Lustige Aufsteiger: Queens Park Rangers (England)

Wussten Sie schon, dass…

Affären International

Premier-League-Aufsteiger Queens Park Rangers um ein Haar in der zweiten englischen Liga hätte verbleiben müssen? Grund war ein drohender Punktabzug in Folge möglicher Unregelmäßigkeiten beim Transfer von Alejandro Faurlin im Jahr 2009. Beim Kauf des Spielers soll Geld – ähnlich wie seinerzeit beim Fall Carlos Tevez – an eine dritte Partei geflossen sein, die die Transferrechte an dem Argentinier zum damaligen Zeitpunkt besaß.

Nachdem der englische Fußballverband FA Verstöße in zwei von sieben Anklagepunkten erkannt hatte, kamen die “Super Hoops” allerdings mit einer Geldstrafe in Höhe von umgerechnet etwa einer Million Euro davon.

Inzwischen hat der bisherige Hauptanteilseigner von QPR, Formel-1-Boss Bernie Ecclestone, den Klub an Tony Fernandes verkauft . Der Unternehmer aus Malaysia hat auch schon ein Spielzeug in der PS-Branche: den Rennstall Lotus Racing.

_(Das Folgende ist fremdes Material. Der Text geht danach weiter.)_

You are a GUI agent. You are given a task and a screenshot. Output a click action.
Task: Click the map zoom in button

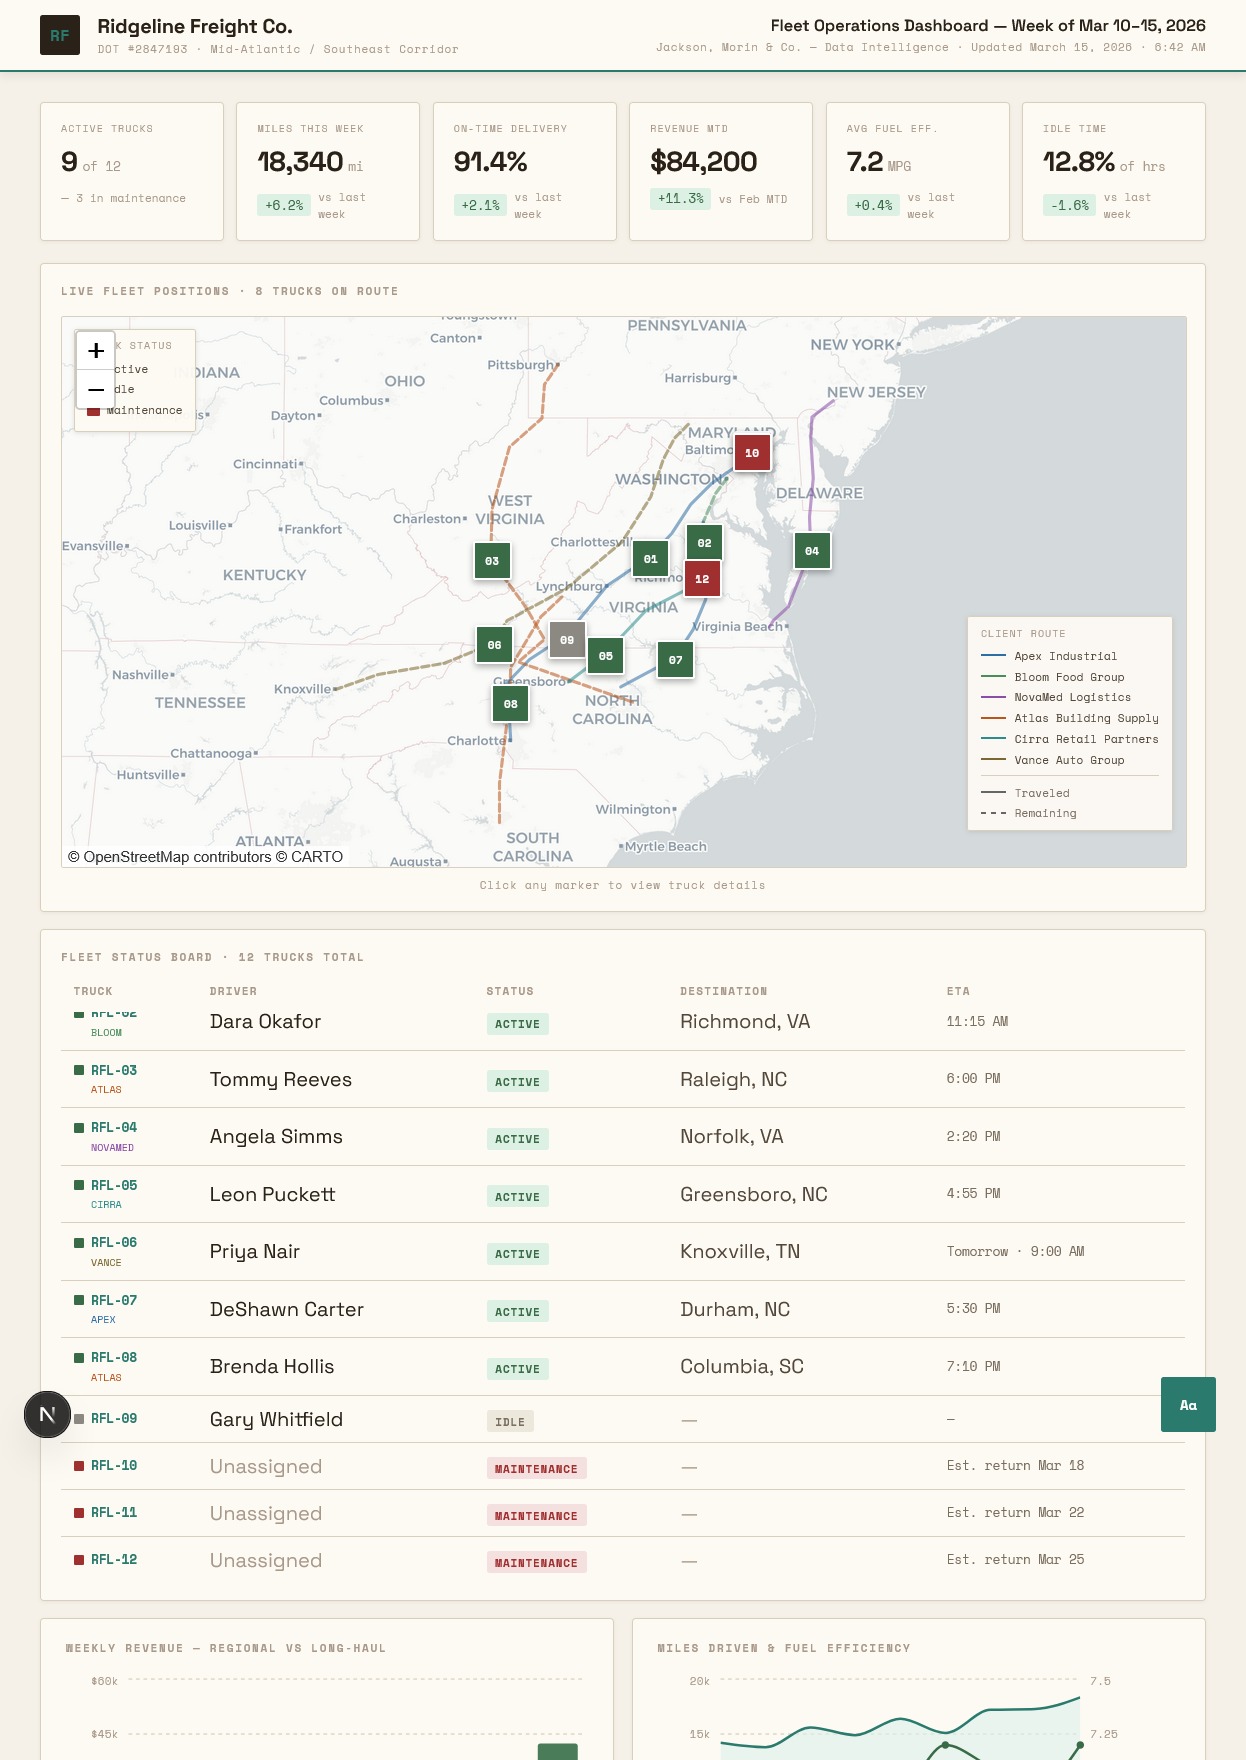96,351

Fernandes besitzt nun 66 Prozent der Klubanteile, der Rest entfällt auf den Stahlmagnaten Lakshmi Mittal.

Kleiner Treppenwitz der Geschichte: als West Ham United im Fall Tevez seinerzeit ebenfalls mit einer Geldstrafe davonkam und damit den Klassenerhalt sicherte, musste Sheffield United (inzwischen drittklassig!) mit Trainer Neil Warnock den Gang in die Zweitklassigkeit antreten. Nun profitierte Warnock von dem ähnlichen Urteil: als Aufstiegstrainer auf der Bank von QPR.